Sin embargo, las pacientes que tienen hipercolesterolemia ( niveles de
colesterol aumentados en sangre) previa al embarazo pueden sufrir una
exacerbación de la misma durante el proceso de gestación.
Se ha asociado,
en recientes estudios, una mayor asociación entre niveles altos
de colesterol e hipertensión arterial en mujeres embarazadas,
por lo que estas mujeres tienen mayor riesgo de desarrollar preeclampsia
durante su embarazo, al depositarse el colesterol en los vasos sanguíneos.

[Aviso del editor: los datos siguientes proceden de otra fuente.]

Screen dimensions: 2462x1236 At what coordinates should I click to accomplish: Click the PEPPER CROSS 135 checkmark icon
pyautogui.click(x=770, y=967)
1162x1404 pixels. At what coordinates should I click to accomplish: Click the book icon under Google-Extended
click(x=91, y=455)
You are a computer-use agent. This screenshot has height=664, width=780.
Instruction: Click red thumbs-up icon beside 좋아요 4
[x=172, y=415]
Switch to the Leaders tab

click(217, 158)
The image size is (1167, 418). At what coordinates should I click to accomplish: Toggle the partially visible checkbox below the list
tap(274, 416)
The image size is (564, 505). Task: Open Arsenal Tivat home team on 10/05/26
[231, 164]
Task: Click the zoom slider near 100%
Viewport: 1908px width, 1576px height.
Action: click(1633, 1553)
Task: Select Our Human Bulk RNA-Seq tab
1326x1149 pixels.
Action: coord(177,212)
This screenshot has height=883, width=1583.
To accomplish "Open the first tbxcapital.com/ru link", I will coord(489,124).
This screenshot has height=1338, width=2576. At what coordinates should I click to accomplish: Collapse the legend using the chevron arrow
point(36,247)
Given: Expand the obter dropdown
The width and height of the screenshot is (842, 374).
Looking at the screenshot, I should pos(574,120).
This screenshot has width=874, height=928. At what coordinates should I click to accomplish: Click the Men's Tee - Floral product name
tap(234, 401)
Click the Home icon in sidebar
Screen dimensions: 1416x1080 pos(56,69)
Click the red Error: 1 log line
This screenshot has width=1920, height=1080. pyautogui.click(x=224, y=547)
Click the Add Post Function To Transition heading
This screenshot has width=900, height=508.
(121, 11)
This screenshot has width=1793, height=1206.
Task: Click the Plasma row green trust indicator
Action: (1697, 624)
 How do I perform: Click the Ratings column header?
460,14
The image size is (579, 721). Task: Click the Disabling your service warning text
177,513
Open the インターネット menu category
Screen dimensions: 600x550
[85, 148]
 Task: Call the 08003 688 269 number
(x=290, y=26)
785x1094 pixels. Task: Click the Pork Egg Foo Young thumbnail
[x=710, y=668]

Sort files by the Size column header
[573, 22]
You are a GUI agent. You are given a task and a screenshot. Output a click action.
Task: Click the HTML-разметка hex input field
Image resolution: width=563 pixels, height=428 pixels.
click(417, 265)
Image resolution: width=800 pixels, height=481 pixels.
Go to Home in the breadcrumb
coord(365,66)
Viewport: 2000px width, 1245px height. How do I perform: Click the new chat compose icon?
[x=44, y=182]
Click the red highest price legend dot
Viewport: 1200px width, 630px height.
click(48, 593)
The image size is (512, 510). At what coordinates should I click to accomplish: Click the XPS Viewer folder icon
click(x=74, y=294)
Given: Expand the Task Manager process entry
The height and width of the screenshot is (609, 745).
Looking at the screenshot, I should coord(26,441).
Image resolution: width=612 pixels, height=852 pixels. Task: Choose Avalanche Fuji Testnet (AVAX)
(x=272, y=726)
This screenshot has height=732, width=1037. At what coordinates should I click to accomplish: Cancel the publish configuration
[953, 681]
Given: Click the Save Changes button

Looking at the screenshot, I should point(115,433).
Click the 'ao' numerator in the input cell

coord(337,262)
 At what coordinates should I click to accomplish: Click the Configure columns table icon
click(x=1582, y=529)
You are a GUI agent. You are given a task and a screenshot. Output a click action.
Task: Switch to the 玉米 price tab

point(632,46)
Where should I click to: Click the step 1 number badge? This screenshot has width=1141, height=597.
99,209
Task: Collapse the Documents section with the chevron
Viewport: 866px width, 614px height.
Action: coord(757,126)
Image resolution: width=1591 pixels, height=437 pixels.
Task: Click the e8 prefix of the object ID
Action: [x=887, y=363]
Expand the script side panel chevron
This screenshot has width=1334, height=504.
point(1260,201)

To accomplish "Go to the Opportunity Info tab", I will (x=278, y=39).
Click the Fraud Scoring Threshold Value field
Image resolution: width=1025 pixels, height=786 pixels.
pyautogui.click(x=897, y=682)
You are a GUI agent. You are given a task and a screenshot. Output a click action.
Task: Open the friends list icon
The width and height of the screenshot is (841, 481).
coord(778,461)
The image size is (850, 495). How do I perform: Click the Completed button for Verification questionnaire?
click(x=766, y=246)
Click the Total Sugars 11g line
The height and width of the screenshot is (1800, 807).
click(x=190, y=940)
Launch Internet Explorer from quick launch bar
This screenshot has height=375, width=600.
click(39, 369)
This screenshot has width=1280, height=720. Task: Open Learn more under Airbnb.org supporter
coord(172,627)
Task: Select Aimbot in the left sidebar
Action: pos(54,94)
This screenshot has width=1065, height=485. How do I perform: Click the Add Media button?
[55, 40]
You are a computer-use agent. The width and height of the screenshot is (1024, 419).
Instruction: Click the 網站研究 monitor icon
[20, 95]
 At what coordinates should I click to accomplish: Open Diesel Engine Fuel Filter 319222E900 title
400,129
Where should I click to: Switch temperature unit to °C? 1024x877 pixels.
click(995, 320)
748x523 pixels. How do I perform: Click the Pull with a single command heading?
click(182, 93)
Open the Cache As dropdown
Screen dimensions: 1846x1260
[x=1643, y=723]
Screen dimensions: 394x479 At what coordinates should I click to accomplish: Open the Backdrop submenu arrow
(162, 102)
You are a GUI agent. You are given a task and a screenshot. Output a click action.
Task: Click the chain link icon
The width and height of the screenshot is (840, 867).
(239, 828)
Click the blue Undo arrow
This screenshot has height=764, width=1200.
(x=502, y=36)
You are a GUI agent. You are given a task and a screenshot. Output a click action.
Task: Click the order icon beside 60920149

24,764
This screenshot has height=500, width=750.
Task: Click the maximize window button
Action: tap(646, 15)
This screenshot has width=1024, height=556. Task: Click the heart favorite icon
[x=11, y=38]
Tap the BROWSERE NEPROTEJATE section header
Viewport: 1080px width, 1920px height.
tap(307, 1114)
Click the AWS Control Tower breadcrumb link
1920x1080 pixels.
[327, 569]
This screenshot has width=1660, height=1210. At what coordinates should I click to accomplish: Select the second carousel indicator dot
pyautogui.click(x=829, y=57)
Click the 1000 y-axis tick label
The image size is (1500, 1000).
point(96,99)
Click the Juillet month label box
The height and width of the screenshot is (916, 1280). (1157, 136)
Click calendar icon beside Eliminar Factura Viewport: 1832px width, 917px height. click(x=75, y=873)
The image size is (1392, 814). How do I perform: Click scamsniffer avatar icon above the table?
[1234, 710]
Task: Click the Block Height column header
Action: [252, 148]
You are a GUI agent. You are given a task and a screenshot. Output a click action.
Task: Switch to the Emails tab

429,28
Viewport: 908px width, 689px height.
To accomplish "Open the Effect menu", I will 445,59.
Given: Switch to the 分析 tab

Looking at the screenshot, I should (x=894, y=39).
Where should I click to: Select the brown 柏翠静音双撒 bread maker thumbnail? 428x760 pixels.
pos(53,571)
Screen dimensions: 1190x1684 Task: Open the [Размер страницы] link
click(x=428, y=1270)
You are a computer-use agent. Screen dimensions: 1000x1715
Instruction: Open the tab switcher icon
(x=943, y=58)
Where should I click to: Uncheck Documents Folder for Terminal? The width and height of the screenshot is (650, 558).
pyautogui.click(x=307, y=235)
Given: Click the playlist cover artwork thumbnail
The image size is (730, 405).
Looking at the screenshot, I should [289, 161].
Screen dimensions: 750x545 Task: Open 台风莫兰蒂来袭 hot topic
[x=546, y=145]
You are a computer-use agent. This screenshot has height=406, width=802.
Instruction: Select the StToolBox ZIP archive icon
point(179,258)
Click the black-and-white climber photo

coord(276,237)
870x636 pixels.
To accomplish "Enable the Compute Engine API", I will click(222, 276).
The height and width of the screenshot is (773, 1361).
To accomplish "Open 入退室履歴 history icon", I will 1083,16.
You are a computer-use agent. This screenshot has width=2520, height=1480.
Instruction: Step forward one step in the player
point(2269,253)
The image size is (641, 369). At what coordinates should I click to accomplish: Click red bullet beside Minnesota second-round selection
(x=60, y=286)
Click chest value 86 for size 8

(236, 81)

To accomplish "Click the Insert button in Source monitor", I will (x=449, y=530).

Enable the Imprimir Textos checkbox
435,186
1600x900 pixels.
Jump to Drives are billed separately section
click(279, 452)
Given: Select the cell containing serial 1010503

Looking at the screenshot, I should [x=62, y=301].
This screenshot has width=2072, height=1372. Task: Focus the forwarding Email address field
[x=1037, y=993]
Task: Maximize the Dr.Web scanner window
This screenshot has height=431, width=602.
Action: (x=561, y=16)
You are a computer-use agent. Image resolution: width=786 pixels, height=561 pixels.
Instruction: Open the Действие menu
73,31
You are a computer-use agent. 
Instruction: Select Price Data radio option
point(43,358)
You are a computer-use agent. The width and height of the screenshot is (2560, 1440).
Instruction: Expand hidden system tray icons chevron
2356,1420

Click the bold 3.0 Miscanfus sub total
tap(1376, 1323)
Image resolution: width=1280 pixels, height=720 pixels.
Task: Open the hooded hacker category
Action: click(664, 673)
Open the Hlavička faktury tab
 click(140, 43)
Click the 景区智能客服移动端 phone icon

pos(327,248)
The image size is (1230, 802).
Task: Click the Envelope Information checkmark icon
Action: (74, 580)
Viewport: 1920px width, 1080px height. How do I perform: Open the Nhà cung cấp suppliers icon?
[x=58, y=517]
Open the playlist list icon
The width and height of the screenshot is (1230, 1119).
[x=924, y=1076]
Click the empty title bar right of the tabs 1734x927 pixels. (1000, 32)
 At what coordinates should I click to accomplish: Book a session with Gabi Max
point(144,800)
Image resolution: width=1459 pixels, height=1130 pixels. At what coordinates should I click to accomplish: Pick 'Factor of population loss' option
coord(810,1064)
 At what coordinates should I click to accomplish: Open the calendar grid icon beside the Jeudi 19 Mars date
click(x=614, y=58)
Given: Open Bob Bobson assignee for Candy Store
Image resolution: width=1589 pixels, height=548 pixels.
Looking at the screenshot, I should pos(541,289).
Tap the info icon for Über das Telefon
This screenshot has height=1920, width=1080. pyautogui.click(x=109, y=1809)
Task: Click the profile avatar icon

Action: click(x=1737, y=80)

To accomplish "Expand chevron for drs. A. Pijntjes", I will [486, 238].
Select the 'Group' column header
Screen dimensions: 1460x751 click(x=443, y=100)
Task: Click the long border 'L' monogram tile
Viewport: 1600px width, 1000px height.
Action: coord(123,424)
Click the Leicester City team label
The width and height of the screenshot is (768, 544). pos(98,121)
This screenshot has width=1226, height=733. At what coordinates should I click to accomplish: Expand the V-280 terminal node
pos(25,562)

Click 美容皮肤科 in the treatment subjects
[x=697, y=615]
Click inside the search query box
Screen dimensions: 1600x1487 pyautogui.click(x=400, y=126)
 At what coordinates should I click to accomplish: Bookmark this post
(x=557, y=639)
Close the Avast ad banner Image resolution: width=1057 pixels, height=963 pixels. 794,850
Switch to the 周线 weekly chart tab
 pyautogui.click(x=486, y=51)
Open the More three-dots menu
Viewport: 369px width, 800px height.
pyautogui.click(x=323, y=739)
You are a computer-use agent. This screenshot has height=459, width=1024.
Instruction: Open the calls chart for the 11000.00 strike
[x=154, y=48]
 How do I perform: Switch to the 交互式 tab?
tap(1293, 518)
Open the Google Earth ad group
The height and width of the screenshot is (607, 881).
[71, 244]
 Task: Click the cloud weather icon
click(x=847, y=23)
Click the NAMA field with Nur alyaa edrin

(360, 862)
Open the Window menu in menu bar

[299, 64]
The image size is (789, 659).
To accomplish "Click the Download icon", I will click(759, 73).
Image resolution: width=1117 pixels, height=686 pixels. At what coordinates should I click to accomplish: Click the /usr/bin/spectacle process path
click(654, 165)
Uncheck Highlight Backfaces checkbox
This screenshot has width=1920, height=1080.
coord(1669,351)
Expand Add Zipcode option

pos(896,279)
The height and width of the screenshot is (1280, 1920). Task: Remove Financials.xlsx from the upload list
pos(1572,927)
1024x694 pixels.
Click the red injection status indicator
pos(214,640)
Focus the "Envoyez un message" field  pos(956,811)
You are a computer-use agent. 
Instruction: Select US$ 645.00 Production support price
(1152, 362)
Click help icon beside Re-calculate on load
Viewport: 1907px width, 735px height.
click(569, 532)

De igual manera, otra serie de estudios relacionan la hipercolesterolemia
durante el embarazo con cambios en los vasos sanguineos del feto, que
determinan una mayor susceptibilidad a presentar lesiones de arterioesclerosis
en el niño.
El tratamiento
con fármacos debe retrasarse en las mujeres jóvenes que
planean un embarazo y no debe usarse durante el embarazo y la lactancia,
por ello en estas circunstancias hay que insistir doblemente en el tratamiento
a base de una dieta mediterránea , complementada con ejercicio
adecuado a las nuevas circunstancias del embarazo.
Colesterol
materno bajo, más riesgo de prematuro.
Una cifra
muy baja de colesterol es tan perjudicial durante el embarazo como una
demasiada elevada, según un estudio que se publica en Pediatrics
y que relaciona la hipolipemia de la gestante con prematuridad.
Las embarazadas
que tienen cifras de colesterol muy bajas pueden tener más riesgo
de parto prematuro, comparadas con las gestantes cuyos niveles de lípidos
son moderados.
Así
lo indica un trabajo en el que también se confirma que la hipercolesterolemia
incide en este riesgo de prematuridad, algo que ya se sabía por
otras investigaciones.
Una alimentación
inadecuada y el perfil genético materno, se encuentran dentro
de los factores que pueden explicar el perjuicio asociado al colesterol
bajo.
El estudio,
coordinado por Max Muenke, del Instituto Nacional de Investigación
Genómica Humana, dentro de los Institutos Nacionales de Salud,
se publica en Pediatrics.
Basándonos
en nuestros hallazgos iniciales, parece que una cifra escasa de colesterol
durante el embarazo es tan malo como tener demasiado, pero aún
es pronto para extrapolar estos resultados a la población general.
De hecho,
necesitamos investigar más en otros grupos poblacionales,
apunta Muenke.
De
momento, el mejor consejo que podemos dar a las embarazadas es que sigan
las recomenaciones de sus médicos sobre dieta y ejercicio.
En el trabajo
se analizaron datos de 1.058 mujeres y sus neonatos de Carolina del
Sur; el 5 por ciento de las gestantes con niveles de colesterol total
moderados (en el intervalo de 159-261 mg/ dl) tuvieron partos prematuros;
en cambio, las mujeres de raza blanca que presentaban niveles más
bajos de colesterol (menores de 159 mg/dl) tuvieron una incidencia de
parto prematuro del 21 por ciento.
Al igual
que se había observado en otros trabajos, las mujeres con niveles
de colesterol muy altos (más de 261 mg/dl) tenían más
riesgo de parto prematuro; en este estudio, un 12 por ciento de las
gestantes de raza negra con estas cifras dieron a luz antes de cumplir
las 37 semanas de gestación.
Destaca
el hecho de que no se halló un aumento de los partos prematuros
en las mujeres afroamericanas que tenían niveles de colesterol
bajos; sin embargo, los niños nacidos a término, tanto
de gestantes blancas como las negras con colesterol bajo pesaban unos
140 gramos menos de media que los recién nacidos a término
de las mujeres con colesterol moderado.
La
cantidad idónea de colesterol es fundamental para una buena salud
del neonato. Durante el embarazo, el colesterol es una sustancia clave
en el desarrollo de la placenta y del feto, incluido su cerebro.